Pixel coordinate grounding data
+--

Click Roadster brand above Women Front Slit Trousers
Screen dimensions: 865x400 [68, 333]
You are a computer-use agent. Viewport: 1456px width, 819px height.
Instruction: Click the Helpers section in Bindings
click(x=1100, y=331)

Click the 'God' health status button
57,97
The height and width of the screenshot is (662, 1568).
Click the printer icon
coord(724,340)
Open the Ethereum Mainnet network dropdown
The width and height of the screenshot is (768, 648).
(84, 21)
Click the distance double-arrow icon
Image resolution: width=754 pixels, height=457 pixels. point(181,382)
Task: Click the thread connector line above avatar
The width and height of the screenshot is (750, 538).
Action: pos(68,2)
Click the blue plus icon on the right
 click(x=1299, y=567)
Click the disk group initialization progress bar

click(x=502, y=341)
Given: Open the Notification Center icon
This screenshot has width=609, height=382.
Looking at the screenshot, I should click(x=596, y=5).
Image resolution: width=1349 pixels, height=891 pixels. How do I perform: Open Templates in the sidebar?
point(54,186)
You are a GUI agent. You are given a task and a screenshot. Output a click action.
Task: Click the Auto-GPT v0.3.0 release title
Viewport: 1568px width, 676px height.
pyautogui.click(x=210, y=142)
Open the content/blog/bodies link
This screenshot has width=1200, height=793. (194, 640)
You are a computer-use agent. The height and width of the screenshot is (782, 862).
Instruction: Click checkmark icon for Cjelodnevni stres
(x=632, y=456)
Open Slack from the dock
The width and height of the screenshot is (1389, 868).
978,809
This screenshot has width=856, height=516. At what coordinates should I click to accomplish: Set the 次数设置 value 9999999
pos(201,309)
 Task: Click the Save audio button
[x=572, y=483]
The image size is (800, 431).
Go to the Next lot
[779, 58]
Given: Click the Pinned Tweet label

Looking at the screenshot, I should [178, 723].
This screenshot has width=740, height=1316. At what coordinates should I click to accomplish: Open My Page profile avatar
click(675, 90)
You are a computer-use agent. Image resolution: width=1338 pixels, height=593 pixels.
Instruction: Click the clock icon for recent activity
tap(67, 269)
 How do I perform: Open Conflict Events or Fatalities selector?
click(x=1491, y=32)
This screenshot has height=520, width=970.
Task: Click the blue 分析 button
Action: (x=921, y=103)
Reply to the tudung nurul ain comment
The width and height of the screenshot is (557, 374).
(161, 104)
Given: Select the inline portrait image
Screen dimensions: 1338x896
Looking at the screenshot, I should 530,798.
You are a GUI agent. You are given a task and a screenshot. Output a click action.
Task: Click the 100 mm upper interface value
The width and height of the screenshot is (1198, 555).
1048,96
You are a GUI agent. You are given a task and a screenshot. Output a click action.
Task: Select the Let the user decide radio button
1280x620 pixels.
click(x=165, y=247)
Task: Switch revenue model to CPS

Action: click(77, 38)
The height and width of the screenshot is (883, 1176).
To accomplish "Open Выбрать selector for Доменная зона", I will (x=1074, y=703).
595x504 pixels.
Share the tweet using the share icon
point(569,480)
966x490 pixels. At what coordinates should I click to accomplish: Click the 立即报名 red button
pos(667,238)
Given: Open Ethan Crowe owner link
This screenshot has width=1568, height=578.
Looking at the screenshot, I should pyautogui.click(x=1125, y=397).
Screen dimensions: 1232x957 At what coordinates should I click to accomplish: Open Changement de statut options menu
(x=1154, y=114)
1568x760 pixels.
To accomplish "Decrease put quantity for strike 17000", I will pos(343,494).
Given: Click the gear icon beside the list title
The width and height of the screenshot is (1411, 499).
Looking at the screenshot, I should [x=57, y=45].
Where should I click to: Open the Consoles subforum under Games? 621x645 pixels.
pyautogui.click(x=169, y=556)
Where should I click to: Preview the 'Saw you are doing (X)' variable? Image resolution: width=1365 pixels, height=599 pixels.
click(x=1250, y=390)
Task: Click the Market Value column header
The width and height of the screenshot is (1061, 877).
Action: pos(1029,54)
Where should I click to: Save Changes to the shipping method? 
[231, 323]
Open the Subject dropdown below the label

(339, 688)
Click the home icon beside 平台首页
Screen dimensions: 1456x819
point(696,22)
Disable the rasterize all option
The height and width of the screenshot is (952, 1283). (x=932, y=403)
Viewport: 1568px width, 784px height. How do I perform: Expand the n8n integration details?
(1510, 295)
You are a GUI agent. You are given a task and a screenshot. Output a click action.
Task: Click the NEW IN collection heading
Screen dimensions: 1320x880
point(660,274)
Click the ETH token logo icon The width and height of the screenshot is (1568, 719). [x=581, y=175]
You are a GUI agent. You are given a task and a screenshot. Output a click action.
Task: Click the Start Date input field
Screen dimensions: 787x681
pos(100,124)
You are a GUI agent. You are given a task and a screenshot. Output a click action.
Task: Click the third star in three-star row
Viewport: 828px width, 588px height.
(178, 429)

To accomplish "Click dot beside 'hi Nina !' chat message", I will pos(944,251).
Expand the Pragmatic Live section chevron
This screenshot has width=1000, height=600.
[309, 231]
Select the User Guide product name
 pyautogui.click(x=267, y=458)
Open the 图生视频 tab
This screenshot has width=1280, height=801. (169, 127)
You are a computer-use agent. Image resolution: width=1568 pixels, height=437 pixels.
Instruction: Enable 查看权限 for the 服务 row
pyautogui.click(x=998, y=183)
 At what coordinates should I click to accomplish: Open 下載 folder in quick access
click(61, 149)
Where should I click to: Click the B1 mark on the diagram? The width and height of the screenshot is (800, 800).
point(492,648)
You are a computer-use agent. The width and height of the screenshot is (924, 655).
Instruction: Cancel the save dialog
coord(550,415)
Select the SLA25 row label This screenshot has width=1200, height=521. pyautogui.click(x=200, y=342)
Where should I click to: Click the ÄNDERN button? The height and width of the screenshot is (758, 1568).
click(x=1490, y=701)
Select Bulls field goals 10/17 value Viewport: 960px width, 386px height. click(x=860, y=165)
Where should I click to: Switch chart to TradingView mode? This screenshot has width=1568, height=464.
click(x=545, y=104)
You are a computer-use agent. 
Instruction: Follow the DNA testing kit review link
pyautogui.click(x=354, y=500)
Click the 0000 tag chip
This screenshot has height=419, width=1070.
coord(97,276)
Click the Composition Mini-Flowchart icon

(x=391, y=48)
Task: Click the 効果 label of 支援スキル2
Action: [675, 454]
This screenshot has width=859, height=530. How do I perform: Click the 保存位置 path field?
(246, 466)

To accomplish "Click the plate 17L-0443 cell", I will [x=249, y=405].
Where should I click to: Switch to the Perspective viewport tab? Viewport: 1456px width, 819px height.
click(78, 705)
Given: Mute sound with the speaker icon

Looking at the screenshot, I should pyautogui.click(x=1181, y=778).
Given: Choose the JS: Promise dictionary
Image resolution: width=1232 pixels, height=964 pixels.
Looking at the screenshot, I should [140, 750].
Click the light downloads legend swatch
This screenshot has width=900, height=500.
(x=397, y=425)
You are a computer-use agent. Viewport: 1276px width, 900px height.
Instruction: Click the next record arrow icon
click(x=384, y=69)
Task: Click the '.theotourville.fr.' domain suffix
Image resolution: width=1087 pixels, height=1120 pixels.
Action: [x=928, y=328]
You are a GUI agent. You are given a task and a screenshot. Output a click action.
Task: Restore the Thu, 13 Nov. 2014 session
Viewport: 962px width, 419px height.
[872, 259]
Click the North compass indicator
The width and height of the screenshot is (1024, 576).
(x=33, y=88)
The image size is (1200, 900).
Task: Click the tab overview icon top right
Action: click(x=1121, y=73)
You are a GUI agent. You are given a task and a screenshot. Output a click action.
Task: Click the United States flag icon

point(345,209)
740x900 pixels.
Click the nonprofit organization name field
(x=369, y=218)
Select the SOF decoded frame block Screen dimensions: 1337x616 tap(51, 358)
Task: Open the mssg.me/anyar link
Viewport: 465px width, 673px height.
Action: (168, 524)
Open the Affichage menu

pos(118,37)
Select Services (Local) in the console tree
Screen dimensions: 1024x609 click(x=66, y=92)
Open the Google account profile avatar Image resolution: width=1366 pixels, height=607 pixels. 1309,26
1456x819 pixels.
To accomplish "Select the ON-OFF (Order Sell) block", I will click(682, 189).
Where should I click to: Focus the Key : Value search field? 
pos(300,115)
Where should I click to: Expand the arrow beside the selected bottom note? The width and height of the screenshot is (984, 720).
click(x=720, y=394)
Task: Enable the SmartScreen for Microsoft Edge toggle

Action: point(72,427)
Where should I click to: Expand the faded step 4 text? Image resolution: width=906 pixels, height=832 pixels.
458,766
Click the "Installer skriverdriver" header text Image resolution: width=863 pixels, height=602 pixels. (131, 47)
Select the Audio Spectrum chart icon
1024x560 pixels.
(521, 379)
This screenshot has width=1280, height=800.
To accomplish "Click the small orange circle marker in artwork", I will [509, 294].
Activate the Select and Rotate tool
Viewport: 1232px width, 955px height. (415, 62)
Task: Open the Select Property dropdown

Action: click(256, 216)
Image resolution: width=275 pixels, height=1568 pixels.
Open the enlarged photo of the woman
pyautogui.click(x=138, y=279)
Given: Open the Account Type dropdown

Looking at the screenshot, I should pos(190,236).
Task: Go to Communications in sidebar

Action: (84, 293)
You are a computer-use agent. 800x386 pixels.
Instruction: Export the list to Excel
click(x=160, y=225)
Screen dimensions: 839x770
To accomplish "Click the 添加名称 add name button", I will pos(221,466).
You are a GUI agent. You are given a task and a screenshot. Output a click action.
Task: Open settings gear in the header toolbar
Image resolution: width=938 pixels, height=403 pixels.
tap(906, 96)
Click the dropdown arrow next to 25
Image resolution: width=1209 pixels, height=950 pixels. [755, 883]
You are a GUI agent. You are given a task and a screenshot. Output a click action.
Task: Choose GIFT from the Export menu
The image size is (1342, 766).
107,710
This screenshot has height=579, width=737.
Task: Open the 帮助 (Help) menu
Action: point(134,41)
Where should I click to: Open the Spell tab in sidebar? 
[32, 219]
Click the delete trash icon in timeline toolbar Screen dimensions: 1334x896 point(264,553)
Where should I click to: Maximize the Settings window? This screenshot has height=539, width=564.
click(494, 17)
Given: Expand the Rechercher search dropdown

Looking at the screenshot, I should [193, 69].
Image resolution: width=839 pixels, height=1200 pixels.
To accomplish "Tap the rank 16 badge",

+--

= WORK INSTRUCTIONS =
Would you retype exactly the lines above, from the line with "Open the 图生视频 tab" to the line with "Select the SLA25", with both end lines kept and nothing more?

= SOLUTION BELOW =
Open the 图生视频 tab
This screenshot has width=1280, height=801. (169, 127)
You are a computer-use agent. Image resolution: width=1568 pixels, height=437 pixels.
Instruction: Enable 查看权限 for the 服务 row
pyautogui.click(x=998, y=183)
 At what coordinates should I click to accomplish: Open 下載 folder in quick access
click(61, 149)
Where should I click to: Click the B1 mark on the diagram? The width and height of the screenshot is (800, 800).
point(492,648)
You are a computer-use agent. The width and height of the screenshot is (924, 655).
Instruction: Cancel the save dialog
coord(550,415)
Select the SLA25 row label This screenshot has width=1200, height=521. pyautogui.click(x=200, y=342)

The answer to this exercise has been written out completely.